Italian mathematician (1914–1984)

Emilio Baiada (also known as Emilio Bajada); (12 January 1914 – 14 May 1984) was an Italian mathematician, working in mathematical analysis and the calculus of variation.

==Education and career==
Baiada was born on 12 January 1914 in Tunis. He studied at the Scuola Normale Superiore in Pisa, where he graduated with highest honors in June 1937 along with Leonida Tonelli, with whom he worked as an assistant from 1938 to 1941, when he left for the war. In 1945 he began to teach analysis, theory of functions, calculus and rational mechanics at the Scuola Normale.
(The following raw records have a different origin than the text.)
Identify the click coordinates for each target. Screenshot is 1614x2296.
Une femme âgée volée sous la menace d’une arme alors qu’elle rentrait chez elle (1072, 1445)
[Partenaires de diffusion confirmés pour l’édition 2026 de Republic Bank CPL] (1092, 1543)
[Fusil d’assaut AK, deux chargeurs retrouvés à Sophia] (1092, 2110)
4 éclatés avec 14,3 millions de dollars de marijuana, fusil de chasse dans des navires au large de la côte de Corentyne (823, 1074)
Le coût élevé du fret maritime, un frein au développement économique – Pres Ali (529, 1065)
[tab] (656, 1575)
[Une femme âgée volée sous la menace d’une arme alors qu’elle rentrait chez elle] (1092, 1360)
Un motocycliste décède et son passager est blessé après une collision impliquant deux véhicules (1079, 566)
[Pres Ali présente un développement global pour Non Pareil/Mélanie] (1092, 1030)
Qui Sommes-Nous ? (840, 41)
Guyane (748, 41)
In 1948 he obtained a degree in Analysis; his Ph.D. thesis was written under the direction of Tonelli and Marston Morse.

In 1949 he went on leave from the University of Pisa and moved first to the University of Cincinnati, where he worked with scientists like Otto Szász and Charles Napoleon Moore, and then to Princeton University, where he worked with Morse.
In 1952 he obtained the chair of analysis of the University of Palermo, where he taught until 1961 before transferring to the University of Modena. where he re-launched the Institute of Mathematics and developed its Library and Mathematical Seminar.

==Work==

===Institutional work===
Baiada was one of the leading forces behind the reprise in mathematical studies in Modena in the postwar period. Teaching mathematical analysis in Modena from 1961, he was director of the Institute of Mathematics of the university from the academic year 1962–63 to the 1966—67: he promoted its 1966 dedication to Giuseppe Vitali, and was also behind the construction of the then new building for the department, which opened officially during the 1974–75 academic year. Moreover, he held the direction of the direction of the Atti del Seminario Matematico e Fisico dell'Università di Modena from 1977 up to 1983.

===Research activity===
He published more than 60 papers on differential equations, Fourier series, series expansion of orthonormal functions, topology of varieties, real analysis, calculus of variations and on the theory of functions.

===Teaching activity===
In 1961 he went from Palermo to Modena, teaching several mathematical analysis courses up to the year of his death. Vinti (2007) gives a complete list of Emilio Baiada's doctoral students.

==Honors==
Baiada won the Michel prize for the best thesis in Pisa, and the 1940 Merlani prize of the Accademia delle Scienze dell'Istituto di Bologna for "contributions on subjects of calculus of variations". During his stay in Palermo, from 1952 to 1961, he was elected corresponding member of the Accademia Nazionale di Scienze, Lettere e Arti di Palermo. In 1967 he was elected corresponding member of the Accademia di Scienze, Lettere e Arti di Modena. On 9 June 1976, he was awarded the Golden medal "Benemeriti della Scuola, della Cultura, dell'Arte" by the President of the Italian Republic.

==Selected publications==
- Baiada, Emilio (1939). "Osservazioni sulla misurabilita secondo Caratheodory.".
- Baiada, Emilio (1951). "L'area delle superficie armoniche quale funzione delle rappresentazioni del contorno".
- Morse, Marston (1953). "Homotopy and homology related to the Schoenflies problem".